- **Text section**:
•••

UW Health: Overdose visits in emergency departments remain large
MADISON, Wis. (WMTV) - The number of emergency visits related to opioid overdoses continues remain high nationally and at UW Health, the health system announced Friday.
A report from the Centers for Disease Control said the rate of nonfatal opioid hospital visits has increased 4% each quarter from January 2018 to March 2022—an increase of 98 to 179 patients per 100,000. This increase has gone hand in hand with the increase in overdose rates in emergency departments nationally, according to the same report.
UW Health emergency departments saw a decrease in 2022 from the number of opioid overdose visits from 2021, a difference of 631 down to 583. However, the hospital reported seeing an increase in the previous two years leading up to 2022.
Dr. Collin Michels, an emergency medicine physician at UW Health, said emergency departments are designed to care for patients suffering an overdose, but that the cases can be hard on staff.
“Weekly, we see the tragedy of the opioid epidemic firsthand in the ED,” Michels said. “Families are being torn apart by these drugs that are just so addictive and deadly.”
The changing drug supply in the United States and Wisconsin, including the infiltration of fentanyl and other illicitly manufactured synthetic drugs, has had a hand in the overdose increase, said Dr. Elizabeth Salisbury-Afshar, an addiction medicine physician.

•••

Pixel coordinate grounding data
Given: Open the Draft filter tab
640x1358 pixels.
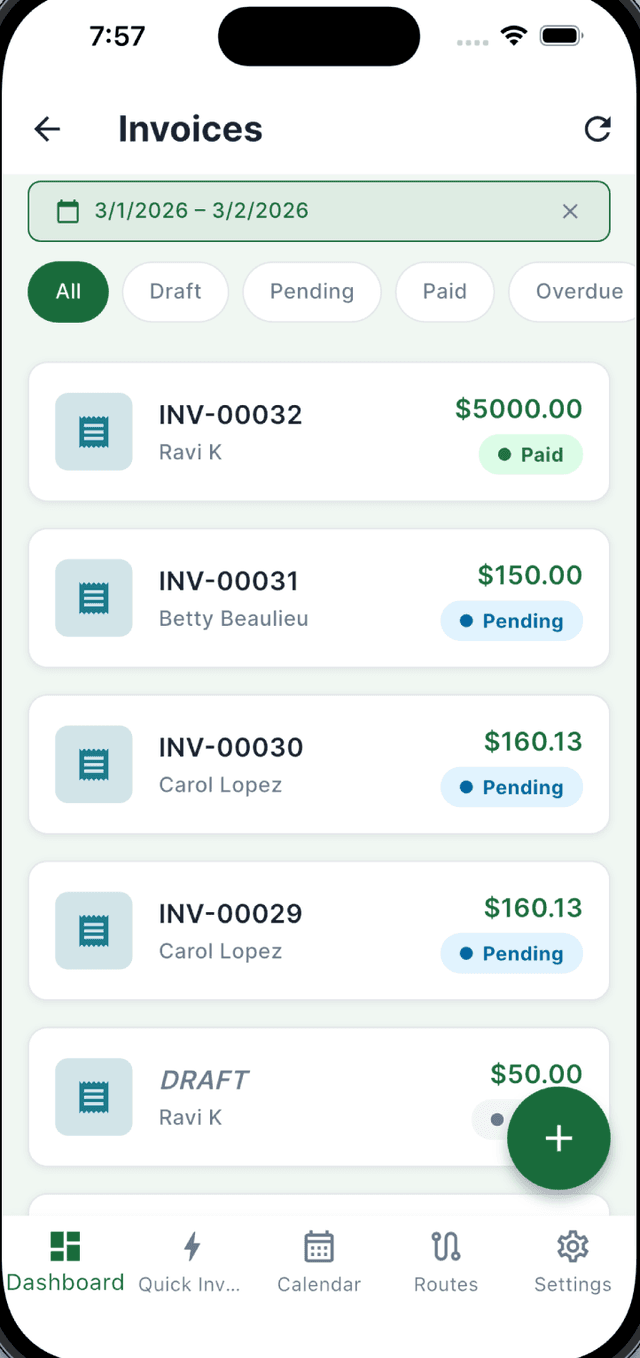Looking at the screenshot, I should (175, 291).
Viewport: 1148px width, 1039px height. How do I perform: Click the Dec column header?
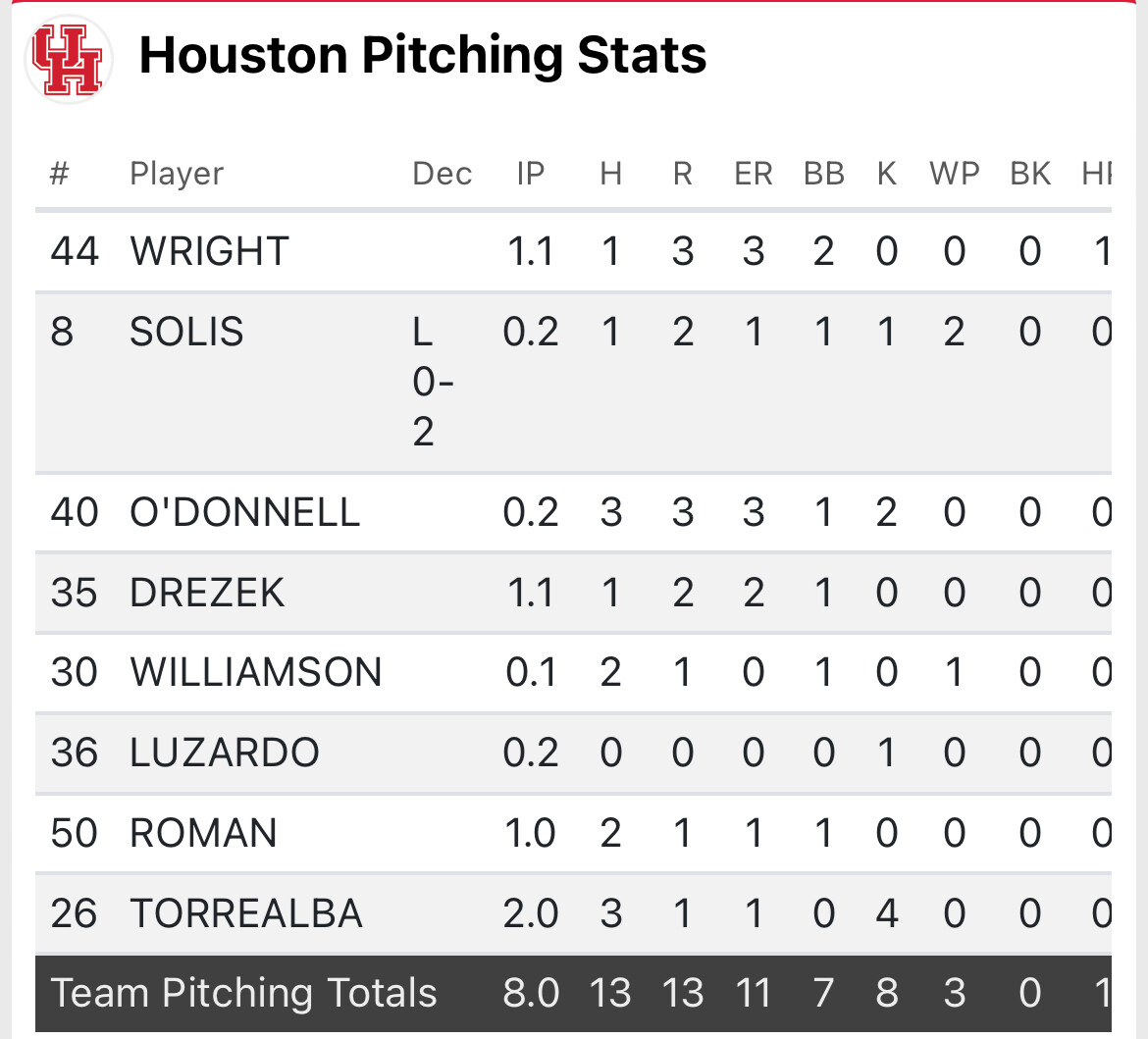(442, 174)
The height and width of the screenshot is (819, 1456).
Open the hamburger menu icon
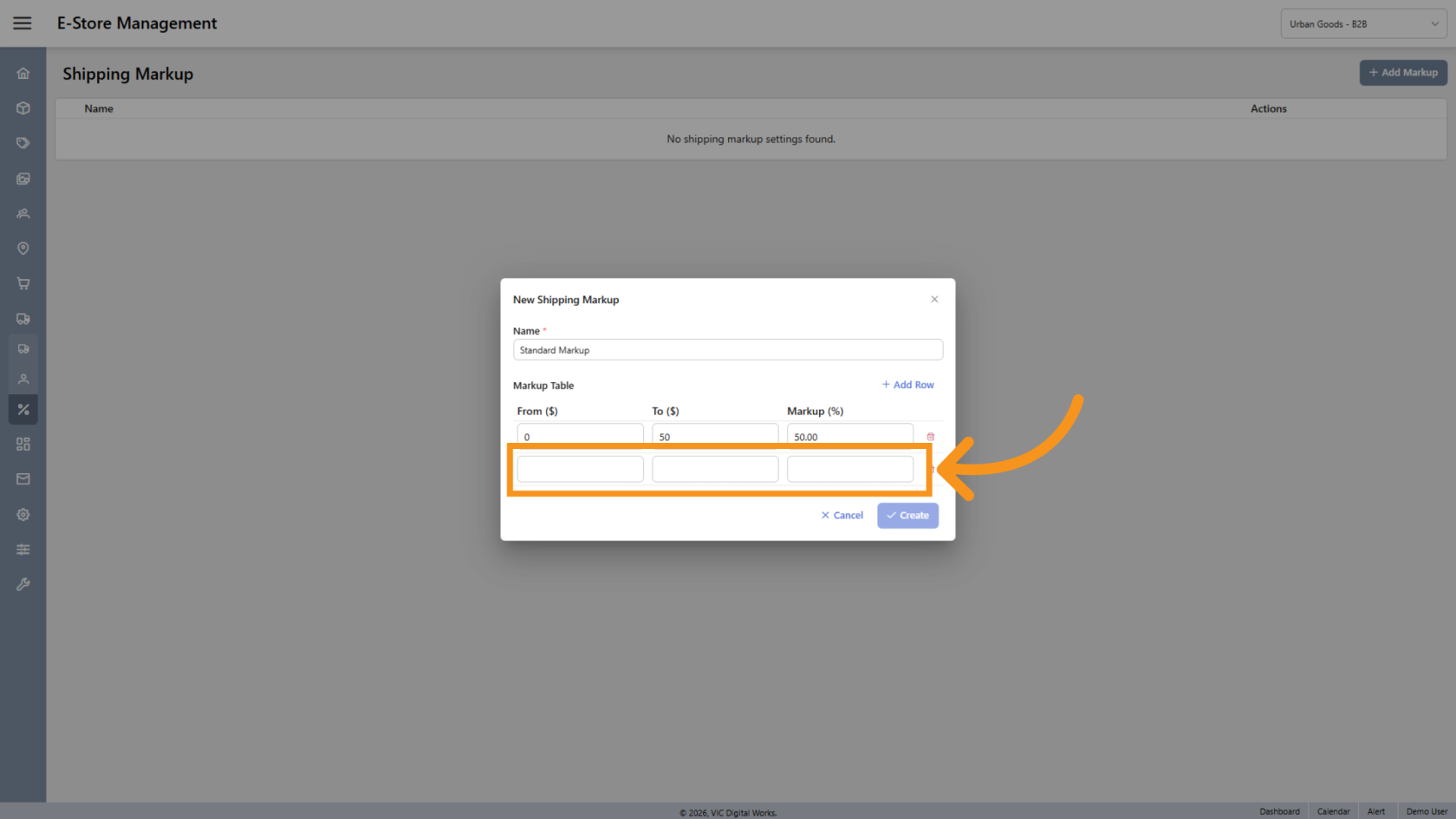click(x=23, y=23)

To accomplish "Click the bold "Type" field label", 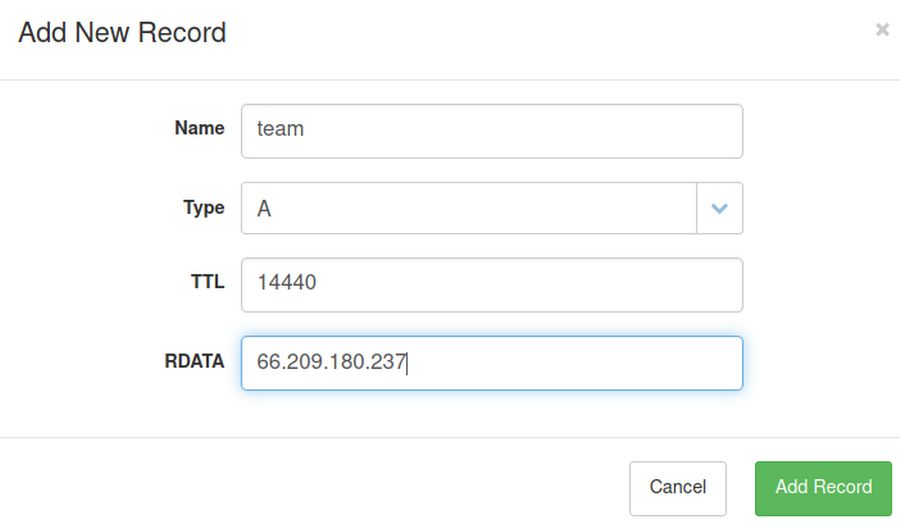I will click(203, 207).
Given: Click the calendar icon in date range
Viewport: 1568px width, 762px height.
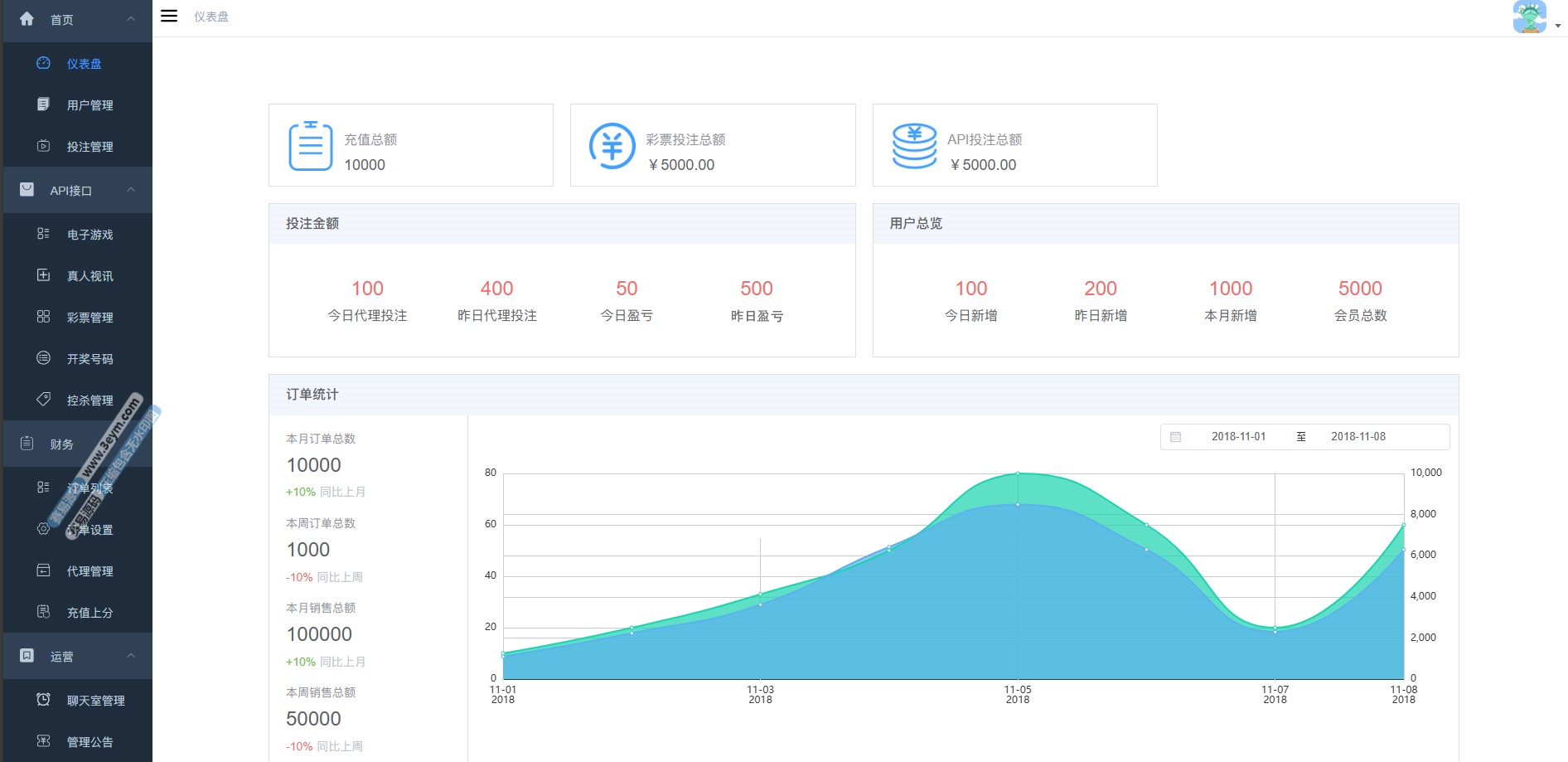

•••

- **Tasks to complete**:
a: Retype the portion of the overdose article starting at "UW Health: Overdose" and ending at "system announced Friday.".
b: Translate this sentence from the overdose article into Spanish: "Dr. Collin Michels, an emergency medicine physician at UW Health, said emergency departments are designed to care for patients suffering an overdose, but that the cases can be hard on staff."
c: Carry on the overdose article from the point where it stops.

- **Results of the tasks**:
a:
UW Health: Overdose visits in emergency departments remain large
MADISON, Wis. (WMTV) - The number of emergency visits related to opioid overdoses continues remain high nationally and at UW Health, the health system announced Friday.

b: El Dr. Collin Michels, médico de medicina de emergencia en UW Health, dijo que los departamentos de emergencia están diseñados para atender a pacientes que sufren una sobredosis, pero que los casos pueden ser difíciles para el personal.

c:
Salisbury-Afshar added that it is hard to determine for users if the drug they are taking contains fentanyl, and if they are, the potency the drug contains.
“People may not know whether the substance they are using is 5% fentanyl or 95% fentanyl, making it difficult to know how much is a non-lethal amount,” she said.
The Wisconsin Department of Health Services reported that a steadily increasing number of Wisconsinites aren’t making it to the emergency department after an overdose because of the potency. Between 2020 and 2021, the number of Wisconsin deaths rose about 16% from 1,231 to 1,427.
UW Health officials said highly effective drug treatments do exist and it’s their hope to support more people with substance abuse disorders.
Dane County residents have access to education and naloxone from Public Heath Madison and Dane County, a drug that can reverse an opioid overdose. UW Health said most pharmacies also dispense naloxone.
Those who are struggling with addiction can research treatment at 211 Wisconsin.